Im just wondering what sort of budget people have allowed in the past for there workshops? I dont really want to be spending heaps as thats something i havent got but i would like to build a space i can comfortably work in as i wouldnt mind knocking a few ideas up and starting to work for myself eventually.if anybody has any ideas minimilizing spend or ways they cut costs your advise would be appreciated!i will be doing everything myself.
Cheers!


----------



## MikeG. (2 Jul 2020)

Without roofing (which I got free),my 30 sq m workshop cost about £3000 to build about 5 years ago. There are a number of others building workshops to the design in my signature who could give you their figures, but if you start in the region of £100 to £150 per square metre, that will give you a rough idea to plan around.

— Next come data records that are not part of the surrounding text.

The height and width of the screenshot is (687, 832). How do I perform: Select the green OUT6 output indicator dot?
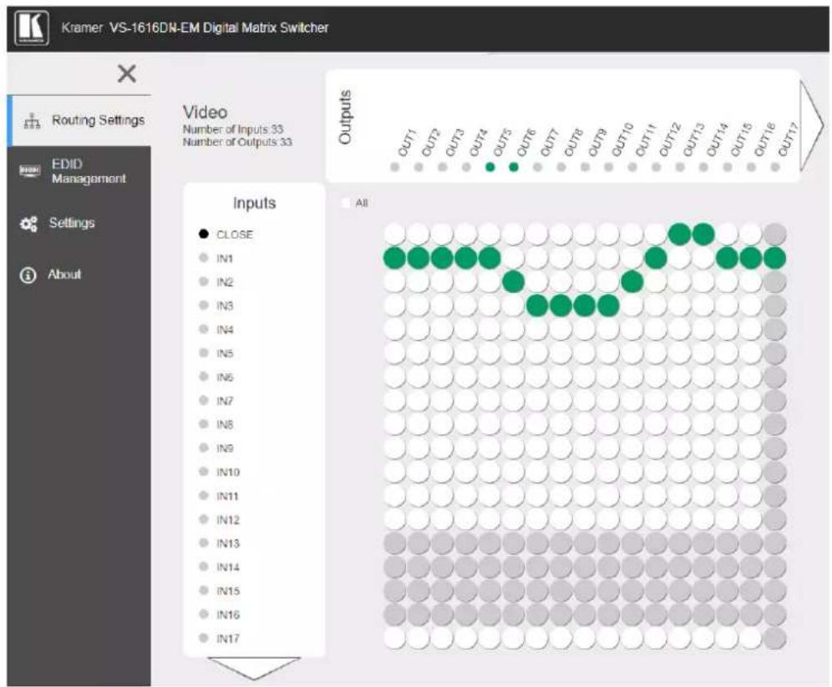click(514, 167)
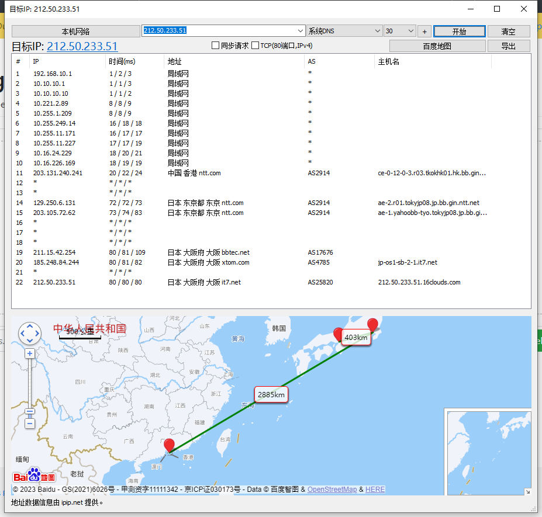Viewport: 542px width, 517px height.
Task: Click the Baidu map logo
Action: tap(34, 476)
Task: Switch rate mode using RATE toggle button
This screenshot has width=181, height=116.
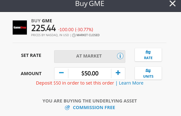Action: click(x=148, y=55)
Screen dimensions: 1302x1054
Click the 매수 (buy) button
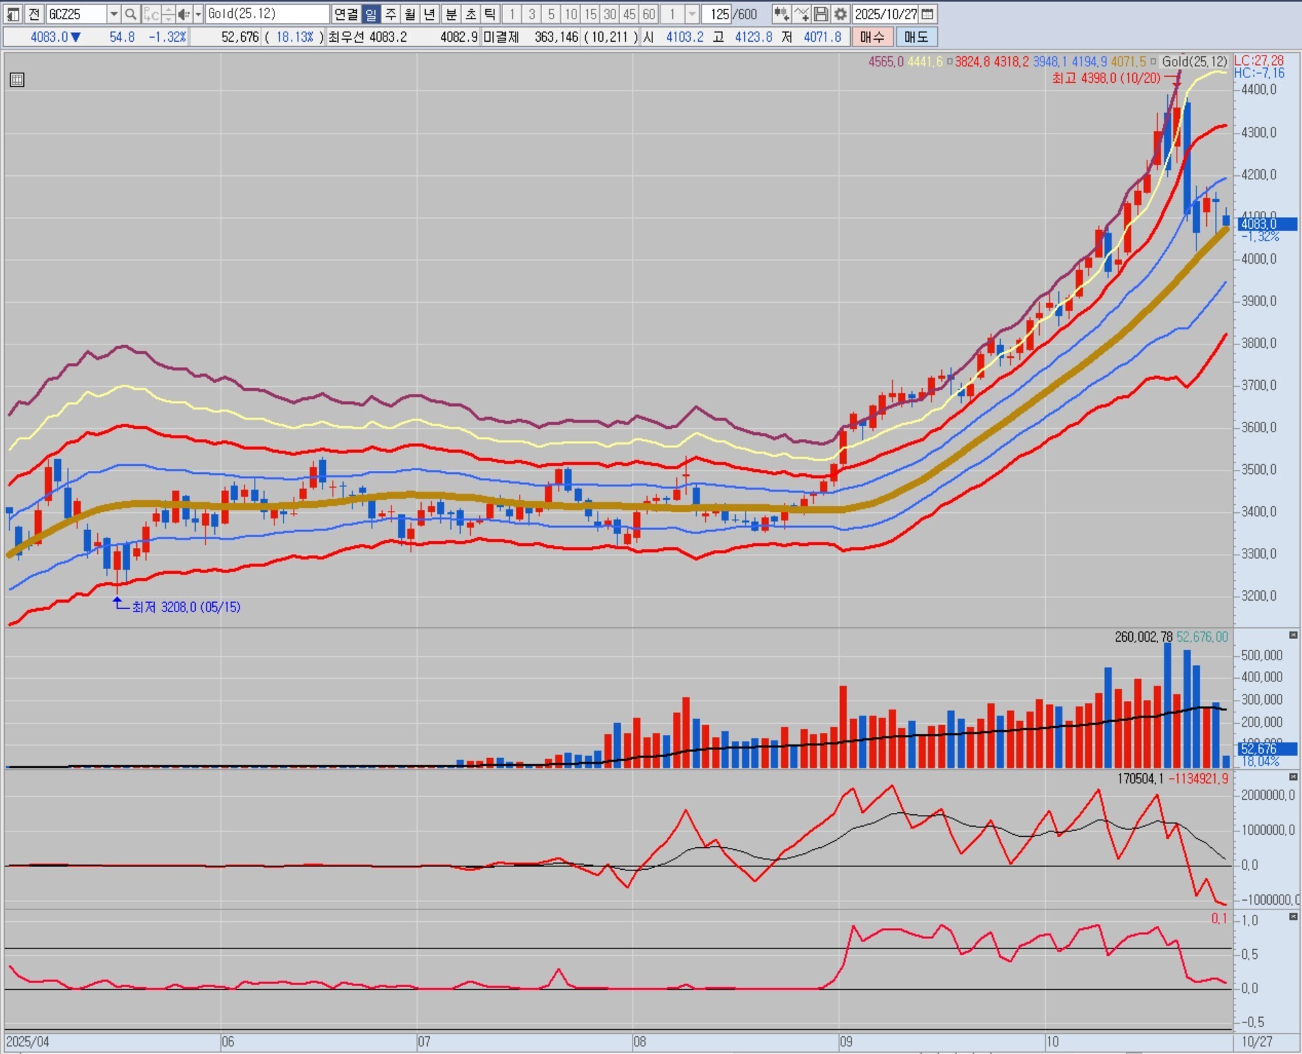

Architect's hat on now......you realise that if you intend to use a workshop commercially you'll need planning permission? A hobby workshop probably won't need PP unless you live in a National Park, AONB or World Heritage Site, and it's in the back garden.


----------



## Sheptonphil (2 Jul 2020)

My 30sqm new build is going to come in at a tad over £8000. But a quarter of that is materials that were specified under planning and added £2300+ to the build cost.


----------



## DBT85 (3 Jul 2020)

For additional reference my 30sqm is knocking on for £6500 out of my pocket, plus probably another £1000 in other bits paid for by others.

Nigh on £2000 of that plus digging went into the 200mm reinforced slab though. Yay clay.


----------



## Sheptonphil (3 Jul 2020)

Sheptonphil":1tsgdp6m said:


> My 30sqm new build is going to come in at a tad over £8000. But a quarter of that is materials that were specified under planning and added £2300+ to the build cost.


Forgot the electrics, they were £680 to add on inc test, connection and certify.


----------